Pseudepigrapha (also anglicized as "pseudepigraph" or "pseudepigraphs") are falsely-attributed works, texts whose claimed author is not the true author, or a work whose real author attributed it to a figure of the past. Pseudepigraphy covers the false ascription of names of authors to works, even to authentic works that make no such claim within their text. Thus a widely accepted but incorrect attribution of authorship may make a completely authentic text pseudepigraphical. Assessing the actual writer of a text locates questions of pseudepigraphical attribution within the discipline of literary criticism.

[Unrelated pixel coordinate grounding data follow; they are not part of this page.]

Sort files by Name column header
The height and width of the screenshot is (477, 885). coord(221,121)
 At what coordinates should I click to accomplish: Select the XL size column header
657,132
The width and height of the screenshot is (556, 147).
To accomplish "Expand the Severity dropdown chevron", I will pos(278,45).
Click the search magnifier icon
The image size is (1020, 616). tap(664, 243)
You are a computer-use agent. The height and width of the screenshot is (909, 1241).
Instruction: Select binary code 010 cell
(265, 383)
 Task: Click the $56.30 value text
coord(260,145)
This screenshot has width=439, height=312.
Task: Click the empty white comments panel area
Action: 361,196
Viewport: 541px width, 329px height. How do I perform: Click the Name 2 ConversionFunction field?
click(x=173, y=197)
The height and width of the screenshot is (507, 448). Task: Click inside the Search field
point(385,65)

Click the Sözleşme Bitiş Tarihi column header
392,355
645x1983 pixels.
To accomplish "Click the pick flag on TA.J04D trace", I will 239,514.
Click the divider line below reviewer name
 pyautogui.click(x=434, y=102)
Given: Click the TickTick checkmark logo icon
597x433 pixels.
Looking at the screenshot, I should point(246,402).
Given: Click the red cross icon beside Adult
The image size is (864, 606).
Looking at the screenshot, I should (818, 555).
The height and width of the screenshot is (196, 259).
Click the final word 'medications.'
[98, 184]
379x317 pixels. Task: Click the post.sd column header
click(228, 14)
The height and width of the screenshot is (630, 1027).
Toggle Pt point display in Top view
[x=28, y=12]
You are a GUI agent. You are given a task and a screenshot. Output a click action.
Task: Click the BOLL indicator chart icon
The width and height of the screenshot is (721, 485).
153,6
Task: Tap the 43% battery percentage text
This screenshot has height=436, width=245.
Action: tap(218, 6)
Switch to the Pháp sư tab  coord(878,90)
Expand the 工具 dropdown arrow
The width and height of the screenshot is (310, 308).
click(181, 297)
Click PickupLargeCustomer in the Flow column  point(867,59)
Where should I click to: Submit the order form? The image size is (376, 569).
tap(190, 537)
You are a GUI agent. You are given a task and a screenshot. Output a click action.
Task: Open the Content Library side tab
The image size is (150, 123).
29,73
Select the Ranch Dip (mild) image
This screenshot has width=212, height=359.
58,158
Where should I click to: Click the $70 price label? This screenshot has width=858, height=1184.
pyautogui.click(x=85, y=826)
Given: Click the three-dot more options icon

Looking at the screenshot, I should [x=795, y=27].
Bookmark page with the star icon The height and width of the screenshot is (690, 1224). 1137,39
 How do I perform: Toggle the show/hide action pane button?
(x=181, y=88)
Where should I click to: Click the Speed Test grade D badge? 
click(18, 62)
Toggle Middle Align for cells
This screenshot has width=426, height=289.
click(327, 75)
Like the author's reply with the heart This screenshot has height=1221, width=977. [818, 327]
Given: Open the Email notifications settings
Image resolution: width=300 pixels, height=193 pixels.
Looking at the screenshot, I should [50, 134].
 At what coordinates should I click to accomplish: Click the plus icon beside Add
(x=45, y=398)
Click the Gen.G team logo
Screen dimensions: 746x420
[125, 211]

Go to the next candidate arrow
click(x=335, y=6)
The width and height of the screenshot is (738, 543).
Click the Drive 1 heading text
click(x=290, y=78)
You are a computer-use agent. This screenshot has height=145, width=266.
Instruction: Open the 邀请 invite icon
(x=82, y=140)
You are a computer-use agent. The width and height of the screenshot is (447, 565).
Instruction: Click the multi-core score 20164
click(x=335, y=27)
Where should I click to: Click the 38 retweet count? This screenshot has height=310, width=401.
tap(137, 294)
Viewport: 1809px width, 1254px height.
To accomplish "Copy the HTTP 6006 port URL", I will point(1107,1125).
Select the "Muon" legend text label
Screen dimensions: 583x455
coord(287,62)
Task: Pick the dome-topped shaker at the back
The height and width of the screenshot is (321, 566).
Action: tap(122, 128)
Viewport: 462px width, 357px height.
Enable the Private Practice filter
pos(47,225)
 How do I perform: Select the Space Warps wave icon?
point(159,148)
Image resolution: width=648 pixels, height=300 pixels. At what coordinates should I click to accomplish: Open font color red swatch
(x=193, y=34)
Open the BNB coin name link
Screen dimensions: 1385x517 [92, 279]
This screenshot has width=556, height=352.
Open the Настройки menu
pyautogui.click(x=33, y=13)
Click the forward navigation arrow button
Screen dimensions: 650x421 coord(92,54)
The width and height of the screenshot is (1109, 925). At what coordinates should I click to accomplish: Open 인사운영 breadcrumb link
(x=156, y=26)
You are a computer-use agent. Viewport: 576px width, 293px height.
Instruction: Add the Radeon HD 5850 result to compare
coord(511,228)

In biblical studies, the term pseudepigrapha typically refers to an assorted collection of Jewish religious works thought to be written c 300 BC to 300 AD. They are distinguished by Protestants from the Deuterocanonical books (Catholic and Orthodox) or Apocrypha (Protestant), the books that appear in extant copies of the Septuagint from the fourth century on, and the Vulgate but not in the Hebrew Bible or in Protestant Bibles. The Catholic Church distinguishes only between the deuterocanonical and all the other books, that are called biblical apocrypha, a name that is also used for the pseudepigrapha in the Catholic usage. In addition, two books considered canonical in the Orthodox Tewahedo churches, viz. Book of Enoch and Book of Jubilees, are categorized as pseudepigrapha from the point of view of Chalcedonian Christianity.

Usage examples of "pseudepigrapha".

The Pseudepigrapha are so-called because it was the practice of the time to attribute what were in fact anonymous writings to famous figures from the past.

But most of all the Apocrypha and the Pseudepigrapha show how ideas were developing in Judaism in the years before Jesus was born.